The tables are not accessible out of badger. To perform a reverse iteration you would need access to the table and table iterator. The tables are not exposed. The db.Tables(..) call returns TableInfo, not the actual tables. We can expose the tables from badger and then dgraph can iterate over them (however it needs to).

parasssh commented :

Correct. The tablet size is really just a rough estimate. Unless the entire table consists of the keys from the same predicate, dgraph will skip it in the tablet size calculation.

Having said that, I think we should have the TableInfo.Right point to the rightmost valid key instead of badger internal key so the error is not seen on dgraph. After all, the field Right is exported and so applications may access it presuming it to be its valid key (and not internal badger key).

Alternatively or Additionally, on dgraph side, we can make our tablet size calculation only rely on the Left field of each TableInfo entry. As long as two consecutive Left keys have same predicate, we include it in the calculation.

martinmr commented :

@jarifibrahim I implemented what @parasssh suggested above. When I load the 1 million dataset I get a total size of 3.4GB. However, the size of the p directory (in a cluster with only one alpha running for simplicity) is 210MB.

One thing I don’t know is whether the estimated size knows how to deal with compaction. Is the size the size of the uncompressed or compressed data? Maybe that could explain the difference I am seeing.

Otherwise, I think there’s something wrong with the values EstimatedSz is reporting. The logic in the dgraph side is fairly simple and I haven’t seen any other issue than the one mentioned above (which in any case is under-reporting the numbers so it doesn’t explain the situation the user is seeing)…

jarifibrahim commented :

When I load the 1 million dataset I get a total size of 3.4GB. However, the size of the p directory (in a cluster with only one alpha running for simplicity) is 210MB.

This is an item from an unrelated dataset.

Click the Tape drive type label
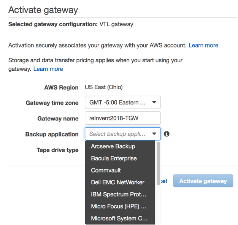The height and width of the screenshot is (225, 238). click(x=57, y=150)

One thing I don’t know is whether the estimated size knows how to deal with compaction. Is the size the size of the uncompressed or compressed data? Maybe that could explain the difference I am seeing.

@martinmr How did you test this? Do you have steps that I can follow? This could be a badger bug, maybe some issue with how we do estimates in badger. The size is the estimated size of the uncompressed data but compression cannot make such a huge difference. This is definitely a bug. Let me how you tested it and I can verify it in badger.

martinmr commented :

  1. Use this branch: Fix: Change tablet size calculation to not depend on the right key. by martinmr · Pull Request #5656 · dgraph-io/dgraph · GitHub
  2. Change the tablet size calculation to happen once every minute instead of five.
  3. Live load the 1 million dataset.
  4. Wait for the tablet sizes to be calculated.

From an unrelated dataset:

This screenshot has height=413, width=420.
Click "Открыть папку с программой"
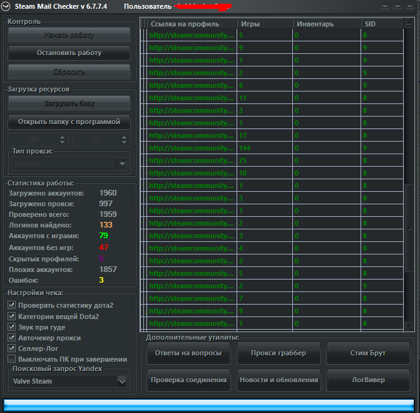pos(69,121)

For simplicity, I used a cluster with 1 alpha and 1 zero.

EDIT: master now contains all the changes you need.

jarifibrahim commented :

@martinmr can you look at the badger code and figure out what’s wrong? The calculations are done here badger/builder.go at dd332b04e6e7fe06e4f213e16025128b1989c491 · dgraph-io/badger · GitHub

As far as another data point here, I also have impossible table sizes being reported from the /state endpoint

test2.xid - 1.1TB
test2.units - 531.1GB
test2.format - 320.6GB
avm.format - 305.2GB
test.units - 56.6GB
avm.has - 43.9GB

…but the disk itself is only 100GiB large (real sizes: p=3.3G w=258M)

master@501f33855aca5e1fa9b98ec75efb450d91e7b749

@ibrahim Can you look into this?

1 Like

On it. @iluminae let me run a few tests locally and get back.